For a maximally-flat gain response ( $\zeta = 0.707$ ), the TIA gain has a direct trade-off with its -3-dB bandwidth given the  $A_0$  and  $C_{PD}$ . That is,

$$R_{\rm F} = \frac{\sqrt{2}A_0}{\omega_{\rm TIA}C_{\rm PD}} \tag{8}$$

Considering the constraint of a limited gain bandwidth product  $(GBW_A)$  of the core amplifier, according to (6), the TIA gain can be derived as

$$R_{\rm F} = \frac{(A_0 + 1)\omega_{\rm A}}{C_{\rm in,tot}\omega_{\rm n}^2} \sim \frac{\rm GBW_{\rm A}}{C_{\rm in,tot}\omega_{\rm TIA}^2}$$
(9)

VOLUME 2, 2021

On the other hand, the input-referred noise spectral density of the TIA can be expressed as [11]
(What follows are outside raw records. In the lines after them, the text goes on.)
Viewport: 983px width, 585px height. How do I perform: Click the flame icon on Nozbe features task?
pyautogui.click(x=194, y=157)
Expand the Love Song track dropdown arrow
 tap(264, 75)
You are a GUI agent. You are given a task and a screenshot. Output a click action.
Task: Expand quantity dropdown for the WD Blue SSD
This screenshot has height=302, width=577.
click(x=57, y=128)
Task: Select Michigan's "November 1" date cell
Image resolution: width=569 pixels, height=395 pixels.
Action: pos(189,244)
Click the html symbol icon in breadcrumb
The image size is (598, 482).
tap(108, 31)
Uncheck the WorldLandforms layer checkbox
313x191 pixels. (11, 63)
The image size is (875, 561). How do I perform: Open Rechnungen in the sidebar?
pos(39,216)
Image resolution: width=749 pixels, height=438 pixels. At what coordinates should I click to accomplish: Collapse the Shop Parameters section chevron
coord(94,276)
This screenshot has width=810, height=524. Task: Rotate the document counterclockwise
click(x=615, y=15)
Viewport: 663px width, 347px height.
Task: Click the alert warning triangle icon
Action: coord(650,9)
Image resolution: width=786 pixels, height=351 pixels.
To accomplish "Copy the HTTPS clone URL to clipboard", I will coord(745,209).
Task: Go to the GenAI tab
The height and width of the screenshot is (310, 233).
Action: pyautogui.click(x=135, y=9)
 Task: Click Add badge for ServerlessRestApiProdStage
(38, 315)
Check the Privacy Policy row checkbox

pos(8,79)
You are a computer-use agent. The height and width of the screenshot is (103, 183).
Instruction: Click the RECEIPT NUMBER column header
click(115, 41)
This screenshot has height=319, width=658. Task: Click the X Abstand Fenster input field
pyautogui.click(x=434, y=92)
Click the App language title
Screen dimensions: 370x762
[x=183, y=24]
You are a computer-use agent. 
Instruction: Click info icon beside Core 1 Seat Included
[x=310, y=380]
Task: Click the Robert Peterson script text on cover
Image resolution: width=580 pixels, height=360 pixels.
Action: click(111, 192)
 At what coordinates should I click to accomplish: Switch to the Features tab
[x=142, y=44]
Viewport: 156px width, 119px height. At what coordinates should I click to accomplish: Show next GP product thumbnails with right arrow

$$\overline{I_{n,in}^2}(f) = \frac{4kT}{R_F} + \frac{4kT\gamma}{G_m R_F^2} + \frac{4kTR_D}{A_0^2 R_F^2} + 4kT\gamma \frac{(2pC_{in,tot})^2}{G_m} f^2$$
(10)

The input referred noise current can be derived as

$$I_{n,\text{rms}}^2 = \int_0^\infty \overline{I_{n,\text{in}}^2(\mathbf{f})} d\mathbf{f} \propto f(\omega_{\text{TIA}}, C_{\text{PD}})$$
(11)

According to (11), it is preferable to choose a TIA with a narrower  $\omega_{\text{TIA}}$  to minimize  $I_{n,\text{rms}}^2$ , but at the expenses of increasing ISI. Assume that  $R_{\text{F}}$  is boosted by  $N^2$  times while  $\omega_{\text{TIA}}$  is reduced by N folds, (10) can be rewritten as

$$\overline{I_{n,in}^{2}(f)} = \frac{4kT}{N^{2}R_{F}} + \frac{4kT\gamma}{N^{4}G_{m}R_{F}^{2}} + \frac{4kT}{N^{4}G_{m}^{2}R_{D}R_{F}^{2}} + 4kT\gamma\frac{(2pC_{in,tot})^{2}}{G_{m}}f^{2}$$
(12)

The ISI effect will degrade the vertical eye opening (VEO) at the input of the decision circuit. The VEO can be expressed as

$$VEO = V_{h,0} - \sum_{n \neq 0} |V_{h,n}|$$
(13)

To find the best bandwidth of the TIA in the presence of circuit noise and ISI effect simultaneously, the signal integrity is quantified by the ratio of VEO to the rootmean-square (rms) noise at the output of the TIA. It can be derived as

$$SNR = \frac{VEO}{2\sqrt{V_{n,out}^2}}$$
(14)

Fig. 7 shows the corresponding SNR under different TIA bandwidths for PAM-4 signaling. With a CPD of 100 fF, 10- $\mu$ A input current, and device  $f_{T}$  of 200 GHz, the unequalized TIA has an optimal SNR at  $\omega_{\text{TIA}}$  of around 0.5× baud rate. The SNR is limited by ISI in the narrow band region, and deteriorates in the wide band region due to circuit noise. Since the ISI can be eliminated by incorporating an equalizer, the SNR can be further improved by exploring the design space in the narrow band region. Narrow band TIAs with equalizers, such as decision feedback equalizer (DFE) [1]-[4] or continuous time linear equalizer (CTLE) [13], have been proposed to demonstrate improved receiver sensitivity. As the CTLE restores the TIA bandwidth by providing high frequency gain peaking, it also boosts the high frequency noise at the same time. Meanwhile, if the CTLE frequency response is not perfectly matched with that of the narrow band TIA, an in band gain peaking becomes unavoidable. The corresponding group delay variations will also degrade the data jitter performance. Thus bandwidth extension with CTLE should be carefully managed to maintain the fidelity of input signal.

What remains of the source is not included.